A nine-judge bench of the Supreme Court, in Justice KS Puttaswamy (RETD) vs Union of India and Ors (WP (C) 494/2012) unanimously upheld the right to privacy as a fundamental right, stating that privacy is essential to life and personal liberty, and is secured by the framework of rights under the Constitution. It states that the right to privacy, like other fundamental rights, can only be transgressed upon if there is pervasive and reasonable state interest. This unanimous decision on privacy overrules two famous cases — MP Sharma vs Satish Chandraand Kharak Singh vs State of Punjab with regard to their observations on privacy and has accepted Samuel Warren and Louis Brandeis’ definition of privacy from the 1890 Harvard Law Journal. They defined privacy as the ‘right to be left alone’.
The bench also stated that it disagreed with the Supreme Court’s decision in Naz Foundation, that upheld the constitutional validity of Section 377 of the Indian Penal Code. Justice Chandrachud stated with clarity: “[…] This is an inappropriate construction of the privacy-based claims of the LGBT population. Their rights are not ‘so-called’ but are real rights founded on sound constitutional doctrine. They inhere in the right to life. They dwell in privacy and dignity. They constitute the essence of liberty and freedom. Sexual orientation is an essential component of identity.” This view of the bench has been heralded as a progressive and significant part of the judgment, but this brings us to a distressing point:
Is the right to privacy the same for everyone or is it a varied right, depending on the specific characteristic of the class, community or individual who is fighting for such right?
The reason why we must force ourselves to consider this is because only earlier this month, a bench of the Supreme Court, comprising former Chief Justice Khehar and Justice Chandrachud, was also examining the Hadiya case, wherein the Kerala High Court nullified the marriage of an adult woman, who converted to Islam, with a Muslim man, on account of a habeas corpus petition filed by her father. Earlier this month, the same bench had ordered a National Investigation Agency (NIA) probe to investigate if a larger conspiracy exists where terror groups proselytise Hindu women in order to radicalise them. The bench had not yet heard Hadiya’s side of the story, and proceeds in the case with a deep sense of misguided protectionism. The Kerala High Court has stated that “a girl aged 24 years is weak and vulnerable, capable of being exploited in many ways…” and has assumed a parens patriaejurisdiction over her. The Supreme Court bench has not offered a different view on the matter; in fact, throughout the order, it refers to Akhila (Hadiya) as “the girl” or “the concerned girl”. The fact that it still has not summoned her to the court, and has decided about her fate without consulting her shows that the judiciary is not particularly bothered about her side of the matter.

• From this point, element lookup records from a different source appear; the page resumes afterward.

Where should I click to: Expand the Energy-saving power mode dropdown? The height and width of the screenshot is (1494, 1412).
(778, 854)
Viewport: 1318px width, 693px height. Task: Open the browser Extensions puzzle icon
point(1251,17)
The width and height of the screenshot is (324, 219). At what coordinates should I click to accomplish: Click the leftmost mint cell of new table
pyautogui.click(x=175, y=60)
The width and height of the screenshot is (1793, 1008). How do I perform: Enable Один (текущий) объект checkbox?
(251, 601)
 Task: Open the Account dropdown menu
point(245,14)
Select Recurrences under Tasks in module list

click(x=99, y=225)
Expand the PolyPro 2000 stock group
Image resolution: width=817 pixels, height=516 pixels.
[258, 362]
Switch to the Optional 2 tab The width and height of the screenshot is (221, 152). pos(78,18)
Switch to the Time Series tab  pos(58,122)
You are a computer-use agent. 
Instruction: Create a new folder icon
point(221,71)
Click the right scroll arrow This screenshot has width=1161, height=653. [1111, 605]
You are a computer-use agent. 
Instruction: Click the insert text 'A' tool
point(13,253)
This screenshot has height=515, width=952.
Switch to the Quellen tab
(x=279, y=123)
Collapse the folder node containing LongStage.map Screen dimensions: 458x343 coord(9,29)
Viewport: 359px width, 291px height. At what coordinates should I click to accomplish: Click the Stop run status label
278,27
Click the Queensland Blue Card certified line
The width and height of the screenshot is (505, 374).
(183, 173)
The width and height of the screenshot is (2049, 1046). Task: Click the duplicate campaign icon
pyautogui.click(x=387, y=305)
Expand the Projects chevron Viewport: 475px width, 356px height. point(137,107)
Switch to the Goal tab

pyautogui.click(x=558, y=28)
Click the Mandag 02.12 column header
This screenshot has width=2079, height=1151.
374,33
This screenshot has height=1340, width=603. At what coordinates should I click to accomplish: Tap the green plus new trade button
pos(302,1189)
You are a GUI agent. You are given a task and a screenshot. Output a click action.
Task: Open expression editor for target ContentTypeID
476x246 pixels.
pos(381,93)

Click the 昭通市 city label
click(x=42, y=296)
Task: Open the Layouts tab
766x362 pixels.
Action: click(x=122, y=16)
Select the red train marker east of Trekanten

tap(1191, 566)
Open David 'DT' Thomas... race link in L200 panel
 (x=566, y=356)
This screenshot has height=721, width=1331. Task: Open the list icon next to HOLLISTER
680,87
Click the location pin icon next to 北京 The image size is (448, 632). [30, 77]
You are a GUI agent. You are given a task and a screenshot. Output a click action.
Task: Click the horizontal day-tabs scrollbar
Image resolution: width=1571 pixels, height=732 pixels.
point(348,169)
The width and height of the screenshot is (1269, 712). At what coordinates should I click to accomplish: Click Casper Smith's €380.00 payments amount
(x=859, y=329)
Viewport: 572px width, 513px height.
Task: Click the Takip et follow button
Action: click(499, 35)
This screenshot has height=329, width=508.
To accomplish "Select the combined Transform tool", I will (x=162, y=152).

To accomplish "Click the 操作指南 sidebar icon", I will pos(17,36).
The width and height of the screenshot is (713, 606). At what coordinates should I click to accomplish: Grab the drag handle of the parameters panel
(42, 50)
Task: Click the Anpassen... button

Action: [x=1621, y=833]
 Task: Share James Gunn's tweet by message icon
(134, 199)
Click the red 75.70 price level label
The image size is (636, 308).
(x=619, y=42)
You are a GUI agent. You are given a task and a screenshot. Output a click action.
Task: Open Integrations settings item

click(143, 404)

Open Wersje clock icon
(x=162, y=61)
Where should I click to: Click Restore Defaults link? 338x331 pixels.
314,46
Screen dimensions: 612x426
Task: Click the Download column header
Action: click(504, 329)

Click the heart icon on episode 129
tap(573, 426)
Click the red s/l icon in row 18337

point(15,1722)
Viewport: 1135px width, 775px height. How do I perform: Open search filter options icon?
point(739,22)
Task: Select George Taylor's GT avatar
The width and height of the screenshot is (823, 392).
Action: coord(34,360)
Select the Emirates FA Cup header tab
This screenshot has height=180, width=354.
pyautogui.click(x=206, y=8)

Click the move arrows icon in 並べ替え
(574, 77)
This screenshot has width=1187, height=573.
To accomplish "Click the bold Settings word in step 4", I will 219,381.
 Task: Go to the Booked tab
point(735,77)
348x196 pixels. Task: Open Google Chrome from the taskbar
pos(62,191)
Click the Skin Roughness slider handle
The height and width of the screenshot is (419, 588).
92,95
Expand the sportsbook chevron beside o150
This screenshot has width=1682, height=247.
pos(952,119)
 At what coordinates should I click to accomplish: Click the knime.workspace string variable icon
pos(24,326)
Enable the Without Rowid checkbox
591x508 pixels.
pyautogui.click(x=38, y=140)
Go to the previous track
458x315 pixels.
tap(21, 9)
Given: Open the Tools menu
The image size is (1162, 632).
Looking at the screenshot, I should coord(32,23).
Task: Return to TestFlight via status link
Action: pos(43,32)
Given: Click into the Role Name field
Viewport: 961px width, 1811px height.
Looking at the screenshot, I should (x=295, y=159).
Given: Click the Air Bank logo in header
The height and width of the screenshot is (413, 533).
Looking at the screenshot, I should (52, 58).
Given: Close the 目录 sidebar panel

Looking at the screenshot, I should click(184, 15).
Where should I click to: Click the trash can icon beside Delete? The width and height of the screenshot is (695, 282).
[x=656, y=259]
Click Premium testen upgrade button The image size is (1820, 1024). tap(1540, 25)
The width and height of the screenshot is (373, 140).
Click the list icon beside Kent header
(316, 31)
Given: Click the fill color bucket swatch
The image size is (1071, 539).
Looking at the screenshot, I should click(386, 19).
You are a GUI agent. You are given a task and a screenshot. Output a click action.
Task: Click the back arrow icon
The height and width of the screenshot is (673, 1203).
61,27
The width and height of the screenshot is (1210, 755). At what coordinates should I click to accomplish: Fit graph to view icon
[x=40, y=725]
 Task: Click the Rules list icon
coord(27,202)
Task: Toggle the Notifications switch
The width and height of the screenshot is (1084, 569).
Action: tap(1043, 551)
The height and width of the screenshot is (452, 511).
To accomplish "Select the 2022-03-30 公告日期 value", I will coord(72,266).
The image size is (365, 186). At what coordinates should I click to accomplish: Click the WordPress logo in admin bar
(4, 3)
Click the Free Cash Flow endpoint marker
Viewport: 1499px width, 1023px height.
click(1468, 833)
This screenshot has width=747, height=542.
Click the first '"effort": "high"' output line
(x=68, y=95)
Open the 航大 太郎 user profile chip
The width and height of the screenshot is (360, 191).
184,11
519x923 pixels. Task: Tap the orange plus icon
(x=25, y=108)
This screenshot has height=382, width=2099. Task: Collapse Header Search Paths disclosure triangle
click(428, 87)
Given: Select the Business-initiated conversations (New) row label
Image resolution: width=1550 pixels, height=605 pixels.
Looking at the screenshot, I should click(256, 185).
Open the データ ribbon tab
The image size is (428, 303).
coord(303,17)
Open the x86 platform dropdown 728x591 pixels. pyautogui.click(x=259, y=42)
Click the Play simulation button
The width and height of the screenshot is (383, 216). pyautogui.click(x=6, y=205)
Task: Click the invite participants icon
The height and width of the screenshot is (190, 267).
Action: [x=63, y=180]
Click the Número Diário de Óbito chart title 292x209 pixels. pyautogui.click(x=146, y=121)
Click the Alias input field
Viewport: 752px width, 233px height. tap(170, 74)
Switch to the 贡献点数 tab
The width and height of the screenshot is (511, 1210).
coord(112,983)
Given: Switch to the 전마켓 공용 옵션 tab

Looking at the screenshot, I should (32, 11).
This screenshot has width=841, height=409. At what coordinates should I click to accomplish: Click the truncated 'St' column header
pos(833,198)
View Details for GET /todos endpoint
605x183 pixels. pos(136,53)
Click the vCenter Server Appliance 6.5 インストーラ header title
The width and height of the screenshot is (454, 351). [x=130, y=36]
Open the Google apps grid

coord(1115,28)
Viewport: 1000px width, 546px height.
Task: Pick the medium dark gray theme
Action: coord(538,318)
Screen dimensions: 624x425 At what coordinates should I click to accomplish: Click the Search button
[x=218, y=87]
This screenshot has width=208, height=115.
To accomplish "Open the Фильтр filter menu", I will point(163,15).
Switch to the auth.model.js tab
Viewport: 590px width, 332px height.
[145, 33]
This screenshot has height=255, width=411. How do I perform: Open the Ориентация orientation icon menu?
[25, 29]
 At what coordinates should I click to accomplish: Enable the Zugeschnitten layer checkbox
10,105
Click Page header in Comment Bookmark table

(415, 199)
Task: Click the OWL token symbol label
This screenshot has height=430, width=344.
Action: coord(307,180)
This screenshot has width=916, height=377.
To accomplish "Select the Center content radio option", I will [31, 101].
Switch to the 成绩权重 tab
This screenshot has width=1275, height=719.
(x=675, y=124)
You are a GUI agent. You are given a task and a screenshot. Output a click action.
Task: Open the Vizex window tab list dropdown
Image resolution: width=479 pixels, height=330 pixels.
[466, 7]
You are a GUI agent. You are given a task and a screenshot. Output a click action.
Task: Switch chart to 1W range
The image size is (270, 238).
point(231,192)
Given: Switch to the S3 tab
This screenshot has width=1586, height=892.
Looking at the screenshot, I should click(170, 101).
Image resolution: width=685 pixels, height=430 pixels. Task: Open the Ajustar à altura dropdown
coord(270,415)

This, therefore, begs the question of the right to privacy in a marriage of two consenting adults. Both Chief Justice Khehar as well as Justice Chandrachud are effectively for the right of the LGBTQI community to be left alone — that there was a right to personal liberty, dignity and privacy that protected the community’s choices within the four walls of the house. However, in the case of Hadiya, why don’t they decide on the basis of the same rationale? Hadiya is an adult woman, who converted to another religion on her own accord and took to an interfaith marriage with a man she subsequently fell in love with. There is no larger political narrative in the decisions she made, and therefore, must be accorded the same right to privacy that the Supreme Court believes is a fundamental right.
By ignoring Hadiya and her husband’s zone of privacy and handing over the investigation to the NIA probe, the Supreme Court devalues Hadiya’s freedom of choices, her agency and her autonomy as a woman. By invalidating her marriage to Shafin Jahan, the judiciary opines that a woman deserves no privacy to make her own decisions. By handing her over to her father’s custody, the judiciary indicates that it has no duty to respect the constitutional values embodied in the dignity and autonomy of an adult woman. These are dangerous precedents. The curtailing of the right to privacy of Hadiya by the courts and nullifying her marriage on account of ‘love jihad’ is problematic. It indicates that one of the highest institutions of the country, the judiciary, does not believe in the constitutional morality of the right to privacy when it comes to women.
The judiciary’s present position is that the LGBTQI community deserves the right to privacy and dignity, while Hadiya and Jahan’s marriage does not. It perhaps believes that community rights are more significant than individual rights — which again sends out a wrong message to the rest of the country. At this point, the Supreme Court should consider the narrative of privacy and dignity is Hadiya’s matter, before it further succumbs to patriarchal values.